Stored records
☆ ☆ ☆ ☆ ☆
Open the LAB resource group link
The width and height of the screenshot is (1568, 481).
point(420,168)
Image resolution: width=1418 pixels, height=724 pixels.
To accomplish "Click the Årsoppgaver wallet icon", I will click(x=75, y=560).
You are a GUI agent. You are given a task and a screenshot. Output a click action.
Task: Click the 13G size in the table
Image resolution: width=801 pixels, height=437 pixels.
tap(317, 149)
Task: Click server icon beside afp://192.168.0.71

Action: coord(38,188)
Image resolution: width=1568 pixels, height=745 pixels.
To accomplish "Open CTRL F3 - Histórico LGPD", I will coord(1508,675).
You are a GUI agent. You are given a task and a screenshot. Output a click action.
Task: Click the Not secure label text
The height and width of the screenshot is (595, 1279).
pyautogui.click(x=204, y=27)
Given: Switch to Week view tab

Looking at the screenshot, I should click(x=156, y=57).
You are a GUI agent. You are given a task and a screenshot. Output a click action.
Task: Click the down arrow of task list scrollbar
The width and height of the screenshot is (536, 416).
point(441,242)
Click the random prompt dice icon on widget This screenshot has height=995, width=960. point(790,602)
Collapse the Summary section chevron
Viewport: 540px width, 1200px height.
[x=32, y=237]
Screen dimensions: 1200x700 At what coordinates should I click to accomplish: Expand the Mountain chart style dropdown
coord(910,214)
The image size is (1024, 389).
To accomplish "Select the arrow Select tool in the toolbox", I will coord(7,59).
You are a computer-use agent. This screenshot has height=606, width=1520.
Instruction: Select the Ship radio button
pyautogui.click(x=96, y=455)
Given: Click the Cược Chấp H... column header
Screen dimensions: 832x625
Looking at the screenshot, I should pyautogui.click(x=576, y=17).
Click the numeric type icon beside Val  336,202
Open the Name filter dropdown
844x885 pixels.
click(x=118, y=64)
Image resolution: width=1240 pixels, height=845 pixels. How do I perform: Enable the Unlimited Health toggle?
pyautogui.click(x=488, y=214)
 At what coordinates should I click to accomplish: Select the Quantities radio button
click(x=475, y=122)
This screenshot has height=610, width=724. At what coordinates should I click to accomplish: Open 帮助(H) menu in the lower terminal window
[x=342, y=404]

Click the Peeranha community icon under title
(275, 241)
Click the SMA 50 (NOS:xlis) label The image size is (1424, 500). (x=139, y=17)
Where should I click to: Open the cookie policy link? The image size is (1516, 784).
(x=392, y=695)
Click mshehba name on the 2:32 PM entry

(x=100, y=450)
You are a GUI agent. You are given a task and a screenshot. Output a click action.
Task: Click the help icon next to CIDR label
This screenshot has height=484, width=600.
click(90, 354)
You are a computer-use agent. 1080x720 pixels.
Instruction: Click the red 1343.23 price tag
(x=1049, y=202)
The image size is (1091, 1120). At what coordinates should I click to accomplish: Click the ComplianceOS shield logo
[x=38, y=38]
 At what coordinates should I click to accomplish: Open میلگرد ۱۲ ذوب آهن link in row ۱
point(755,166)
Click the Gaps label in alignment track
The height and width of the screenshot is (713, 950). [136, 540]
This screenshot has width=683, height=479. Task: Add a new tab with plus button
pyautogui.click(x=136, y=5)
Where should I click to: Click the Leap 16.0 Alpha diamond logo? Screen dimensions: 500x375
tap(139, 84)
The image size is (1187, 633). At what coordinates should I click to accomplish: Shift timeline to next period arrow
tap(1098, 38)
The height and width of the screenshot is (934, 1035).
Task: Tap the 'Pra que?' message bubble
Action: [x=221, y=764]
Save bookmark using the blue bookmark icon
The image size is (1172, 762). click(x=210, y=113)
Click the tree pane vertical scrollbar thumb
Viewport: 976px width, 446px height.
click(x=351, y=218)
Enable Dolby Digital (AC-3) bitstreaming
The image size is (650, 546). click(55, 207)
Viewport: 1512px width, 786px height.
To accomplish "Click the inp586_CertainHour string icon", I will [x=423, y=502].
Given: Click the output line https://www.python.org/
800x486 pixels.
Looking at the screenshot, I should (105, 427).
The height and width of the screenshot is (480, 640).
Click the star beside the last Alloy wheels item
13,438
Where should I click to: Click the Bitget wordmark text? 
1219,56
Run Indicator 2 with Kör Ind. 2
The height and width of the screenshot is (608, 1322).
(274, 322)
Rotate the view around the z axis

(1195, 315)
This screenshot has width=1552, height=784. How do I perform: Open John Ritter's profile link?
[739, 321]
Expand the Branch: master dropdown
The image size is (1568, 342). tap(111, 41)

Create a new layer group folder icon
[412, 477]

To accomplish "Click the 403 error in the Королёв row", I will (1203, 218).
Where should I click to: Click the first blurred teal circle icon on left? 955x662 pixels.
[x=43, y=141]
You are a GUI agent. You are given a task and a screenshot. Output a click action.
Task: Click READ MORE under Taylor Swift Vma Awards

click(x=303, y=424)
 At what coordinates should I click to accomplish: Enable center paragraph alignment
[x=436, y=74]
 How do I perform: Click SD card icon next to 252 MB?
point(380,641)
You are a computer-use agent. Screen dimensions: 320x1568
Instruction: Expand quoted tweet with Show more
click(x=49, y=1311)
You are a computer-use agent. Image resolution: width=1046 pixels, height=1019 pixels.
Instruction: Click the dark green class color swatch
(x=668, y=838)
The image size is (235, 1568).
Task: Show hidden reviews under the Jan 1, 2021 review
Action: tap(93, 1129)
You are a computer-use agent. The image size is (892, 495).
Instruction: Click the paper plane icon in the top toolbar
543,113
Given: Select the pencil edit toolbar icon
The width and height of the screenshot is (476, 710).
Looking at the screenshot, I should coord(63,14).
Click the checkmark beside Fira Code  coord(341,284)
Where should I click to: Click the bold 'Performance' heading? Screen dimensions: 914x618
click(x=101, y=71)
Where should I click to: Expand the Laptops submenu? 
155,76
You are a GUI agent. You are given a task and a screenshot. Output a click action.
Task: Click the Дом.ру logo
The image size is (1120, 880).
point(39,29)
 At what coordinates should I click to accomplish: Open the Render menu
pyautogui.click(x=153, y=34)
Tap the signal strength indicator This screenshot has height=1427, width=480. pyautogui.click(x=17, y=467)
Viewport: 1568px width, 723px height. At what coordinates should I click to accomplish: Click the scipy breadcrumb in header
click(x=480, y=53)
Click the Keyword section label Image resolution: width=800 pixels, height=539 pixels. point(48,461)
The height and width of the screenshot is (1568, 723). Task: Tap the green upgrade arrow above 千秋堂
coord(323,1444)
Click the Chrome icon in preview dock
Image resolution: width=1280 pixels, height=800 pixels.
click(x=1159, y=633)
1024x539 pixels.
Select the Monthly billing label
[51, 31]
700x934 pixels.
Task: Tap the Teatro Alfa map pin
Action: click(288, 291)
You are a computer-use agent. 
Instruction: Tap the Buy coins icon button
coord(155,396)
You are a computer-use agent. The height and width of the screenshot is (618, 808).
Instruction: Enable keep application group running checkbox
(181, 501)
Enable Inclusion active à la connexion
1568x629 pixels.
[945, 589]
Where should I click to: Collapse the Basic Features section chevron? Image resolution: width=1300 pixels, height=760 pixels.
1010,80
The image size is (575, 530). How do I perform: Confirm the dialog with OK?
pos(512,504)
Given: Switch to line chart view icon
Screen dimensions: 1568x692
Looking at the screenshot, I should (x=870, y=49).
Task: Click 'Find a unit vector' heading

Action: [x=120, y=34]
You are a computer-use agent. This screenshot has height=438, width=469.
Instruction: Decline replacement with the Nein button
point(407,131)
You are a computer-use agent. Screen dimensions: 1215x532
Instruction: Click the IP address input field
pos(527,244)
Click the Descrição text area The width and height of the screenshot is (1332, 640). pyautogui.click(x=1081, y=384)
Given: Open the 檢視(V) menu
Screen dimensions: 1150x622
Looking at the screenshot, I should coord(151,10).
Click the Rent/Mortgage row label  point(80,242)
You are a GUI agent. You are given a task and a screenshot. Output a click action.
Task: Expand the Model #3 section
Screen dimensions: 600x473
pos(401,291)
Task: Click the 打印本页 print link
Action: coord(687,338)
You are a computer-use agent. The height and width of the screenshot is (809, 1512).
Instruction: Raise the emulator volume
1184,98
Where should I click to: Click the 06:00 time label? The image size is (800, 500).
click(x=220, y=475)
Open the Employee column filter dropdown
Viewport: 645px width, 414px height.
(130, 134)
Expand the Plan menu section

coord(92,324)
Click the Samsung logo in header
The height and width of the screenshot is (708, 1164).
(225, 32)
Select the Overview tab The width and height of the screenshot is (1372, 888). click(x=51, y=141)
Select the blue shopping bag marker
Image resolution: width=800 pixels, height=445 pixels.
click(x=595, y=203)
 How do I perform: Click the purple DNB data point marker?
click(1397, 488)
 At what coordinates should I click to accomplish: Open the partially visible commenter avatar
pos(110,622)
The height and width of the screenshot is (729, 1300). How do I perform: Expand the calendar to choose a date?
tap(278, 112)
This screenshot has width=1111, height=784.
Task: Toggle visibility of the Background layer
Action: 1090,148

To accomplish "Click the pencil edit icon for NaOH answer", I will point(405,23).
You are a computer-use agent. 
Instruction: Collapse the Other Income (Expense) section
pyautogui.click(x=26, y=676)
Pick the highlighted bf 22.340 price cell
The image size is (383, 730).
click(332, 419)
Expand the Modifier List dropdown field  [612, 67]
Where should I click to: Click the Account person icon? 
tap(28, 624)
☆ ☆ ☆ ☆ ☆
TRY IT ▸ Go through the data above and copy each line in which "column" appears.

REPLY TO THE TASK ▸
Given: Click the Cược Chấp H... column header
Open the Employee column filter dropdown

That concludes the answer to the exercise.